Architecture Overview


When I say "decentralized" in this document, what I am really saying is pseudo-decentralized. This is because while there is still going to be a main node which everything has to first go though, once the information is returned, the connections between the services and clients go off the bus and talk amongst themselves. There are a few concerns regarding this setup as it makes for a much looser environment and harder to keep track of, but using the zmq monitoring and distributed logging concepts, I will try and show that these can be overcome. Refer to the following diagram for further clarification:

The Core Catalog Service


In all maters of speaking, this IS the message bus. Everything will be going through this component before its allowed to interact with anything else. New nodes that want to publish or provide services will be required to register with the CCS so that people/processes can find its IP address and port. As for providing the location of the CCS itself, a beacon will be attached so anyone who knows what to listen for can find it (more on that later).

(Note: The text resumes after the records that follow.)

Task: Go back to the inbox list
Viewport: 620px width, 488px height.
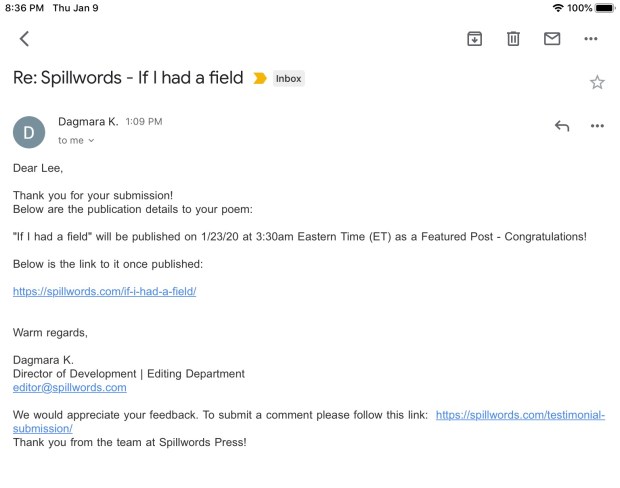Action: tap(24, 39)
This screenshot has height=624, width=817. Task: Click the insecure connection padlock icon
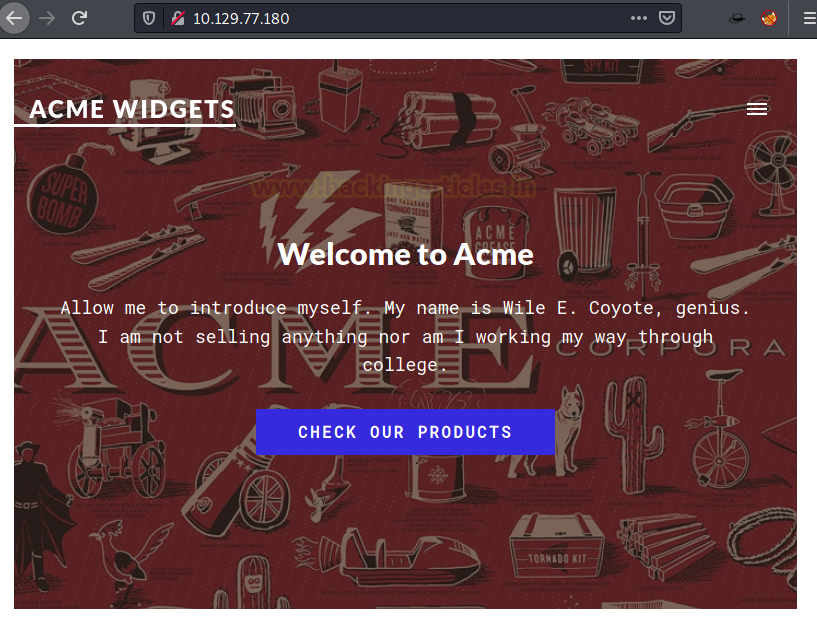(x=178, y=19)
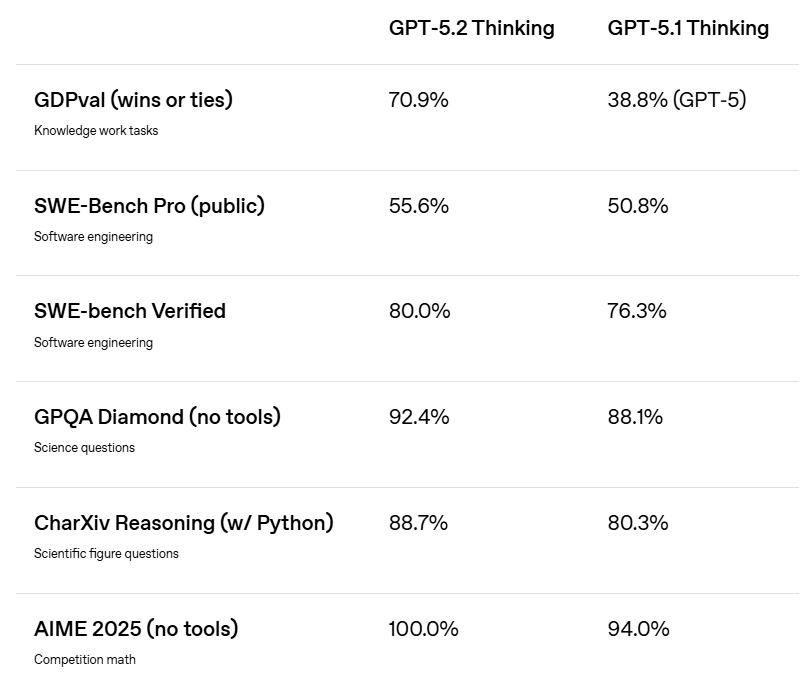Click the 80.0% SWE-bench Verified score
Viewport: 807px width, 696px height.
pyautogui.click(x=419, y=311)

The CCS will also "house" the other core components either by including their logic in its event loop or by having them persistently attached. Refer to the following diagram for further clarification:

Specifications


We define 'client' applications as node that request information from the broker and 'service' applications as nodes the provide information to the broker. The DBP will consist of a few sub-protocols:

  • DBP/Info Request which covers how the Broker Node provides service info with client applications.
  • DBP/Service Registration, which covers how services register with the broker node
  • DBP/Heartbeats, which covers how heartbeat messages should be sent between services and the broker node

ROUTER Addressing

The broker MUST use a ROUTER socket on port 5246 to accept requests from clients, and connections from Services. The broker MAY use a separate socket for each sub-protocol, or MAY use a single socket for each sub-protocols.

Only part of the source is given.